◆ **Given information**:
[Start of section]
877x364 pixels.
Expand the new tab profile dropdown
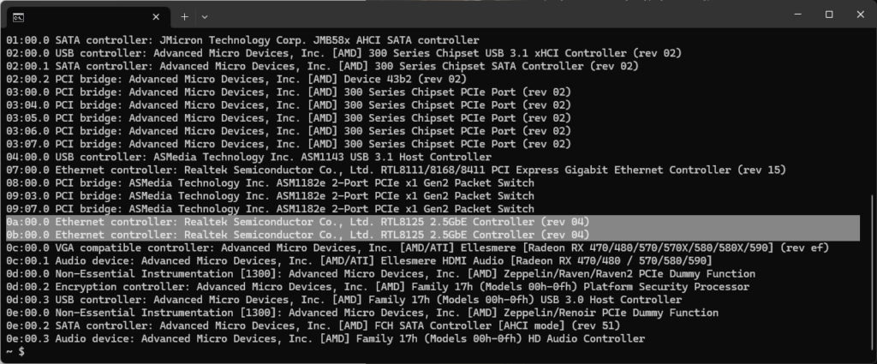tap(205, 17)
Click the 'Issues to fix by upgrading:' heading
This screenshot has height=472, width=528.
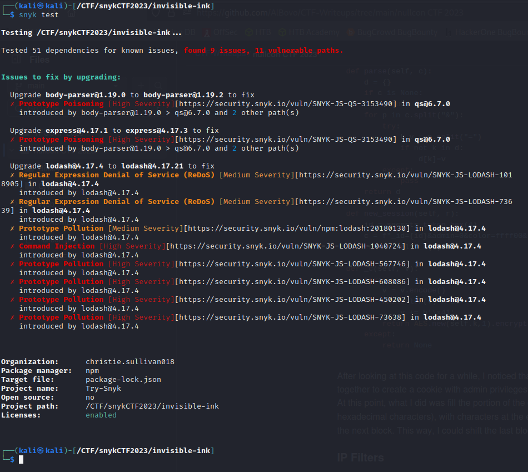click(61, 77)
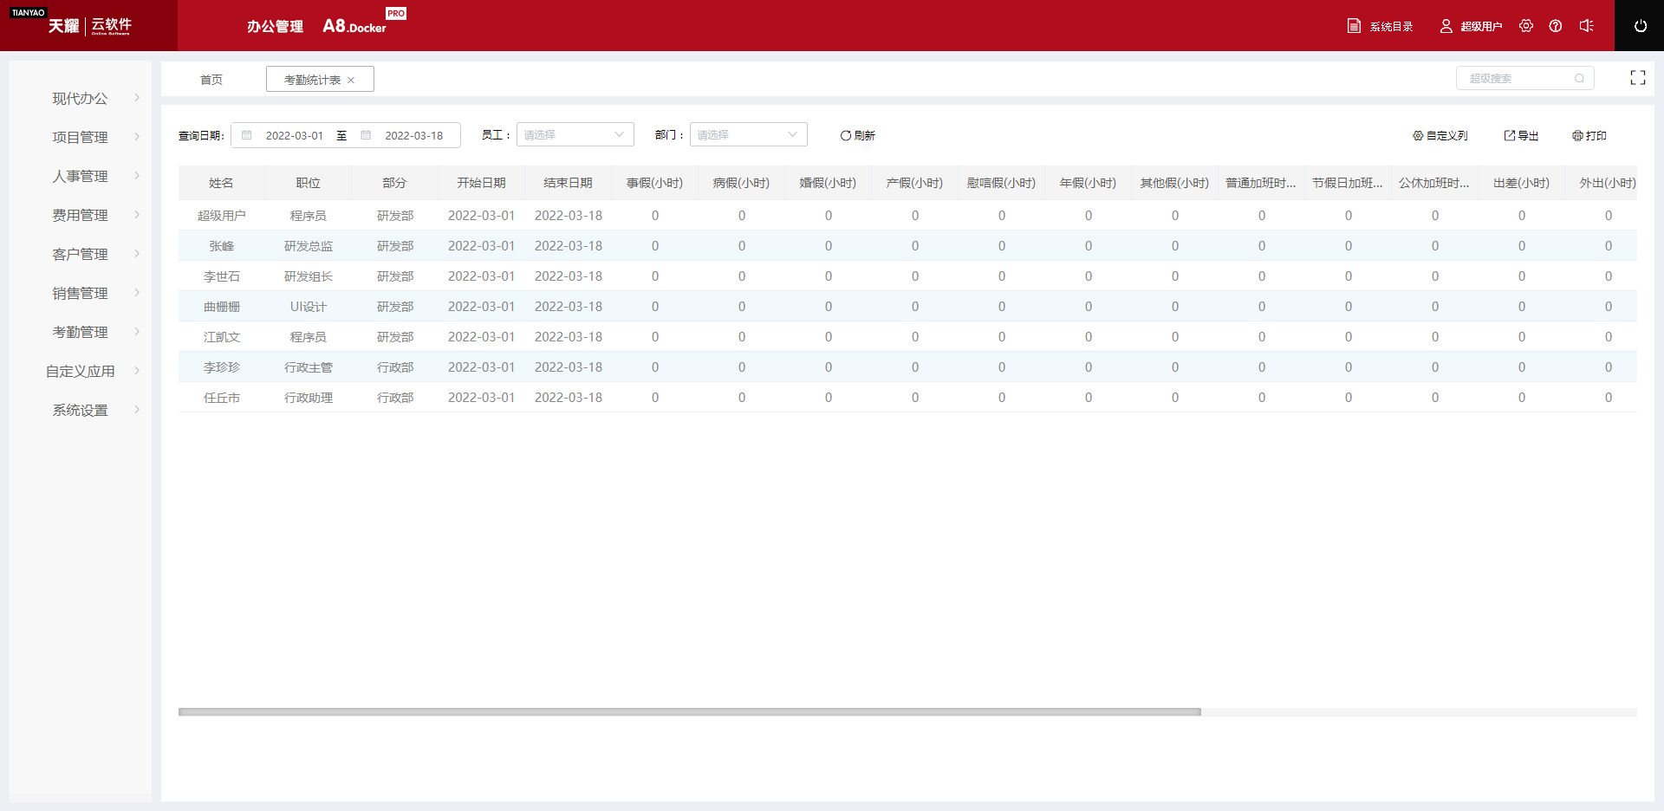This screenshot has height=811, width=1664.
Task: Open the 员工 dropdown selector
Action: (x=575, y=135)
[End of section]
◆ **Directions**: Could you print all of the entries exactly, skipping the images?

◆ **Output for this exercise**:
877x364 pixels.
Expand the new tab profile dropdown
tap(205, 17)
Click the 'Issues to fix by upgrading:' heading
This screenshot has height=472, width=528.
click(61, 77)
This screenshot has height=811, width=1664.
Task: Open the 员工 dropdown selector
Action: (x=575, y=135)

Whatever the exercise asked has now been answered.